== Assignment ==
Report every line of the records below that includes the string "will".

:: Supplied records

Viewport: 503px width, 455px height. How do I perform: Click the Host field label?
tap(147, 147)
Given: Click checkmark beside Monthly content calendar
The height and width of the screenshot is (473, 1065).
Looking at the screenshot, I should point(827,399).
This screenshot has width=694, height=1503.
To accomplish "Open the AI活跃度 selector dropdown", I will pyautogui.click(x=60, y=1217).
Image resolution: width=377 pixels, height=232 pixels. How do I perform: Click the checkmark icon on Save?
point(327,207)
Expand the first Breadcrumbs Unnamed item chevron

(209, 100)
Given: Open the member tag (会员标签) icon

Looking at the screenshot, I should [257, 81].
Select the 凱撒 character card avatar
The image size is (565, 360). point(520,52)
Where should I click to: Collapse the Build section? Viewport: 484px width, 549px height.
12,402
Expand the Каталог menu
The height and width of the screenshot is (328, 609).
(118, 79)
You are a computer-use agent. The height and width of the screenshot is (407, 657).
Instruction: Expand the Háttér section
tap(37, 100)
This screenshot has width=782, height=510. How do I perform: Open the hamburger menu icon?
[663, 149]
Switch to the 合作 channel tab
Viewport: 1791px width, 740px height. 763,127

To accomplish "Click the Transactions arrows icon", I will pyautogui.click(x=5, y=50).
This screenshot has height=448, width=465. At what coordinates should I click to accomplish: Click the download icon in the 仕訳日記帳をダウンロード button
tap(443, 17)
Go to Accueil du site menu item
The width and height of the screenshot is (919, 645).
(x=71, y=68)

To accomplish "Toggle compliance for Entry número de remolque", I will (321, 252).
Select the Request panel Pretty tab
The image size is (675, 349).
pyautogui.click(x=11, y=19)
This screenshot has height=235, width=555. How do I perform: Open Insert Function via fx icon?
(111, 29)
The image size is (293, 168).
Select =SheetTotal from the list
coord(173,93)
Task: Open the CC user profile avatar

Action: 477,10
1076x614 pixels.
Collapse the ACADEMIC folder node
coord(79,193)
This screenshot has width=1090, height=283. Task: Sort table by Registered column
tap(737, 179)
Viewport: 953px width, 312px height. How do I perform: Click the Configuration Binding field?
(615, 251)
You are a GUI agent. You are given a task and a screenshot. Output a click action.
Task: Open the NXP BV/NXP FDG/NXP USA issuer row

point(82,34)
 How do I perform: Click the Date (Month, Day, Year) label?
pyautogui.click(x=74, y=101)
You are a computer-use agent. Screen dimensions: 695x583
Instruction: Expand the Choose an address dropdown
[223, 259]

::::

== Exercise response ==
To accomplish "Open the AI活跃度 selector dropdown", I will pyautogui.click(x=60, y=1217).
To accomplish "Click the Transactions arrows icon", I will pyautogui.click(x=5, y=50).
To accomplish "Toggle compliance for Entry número de remolque", I will (321, 252).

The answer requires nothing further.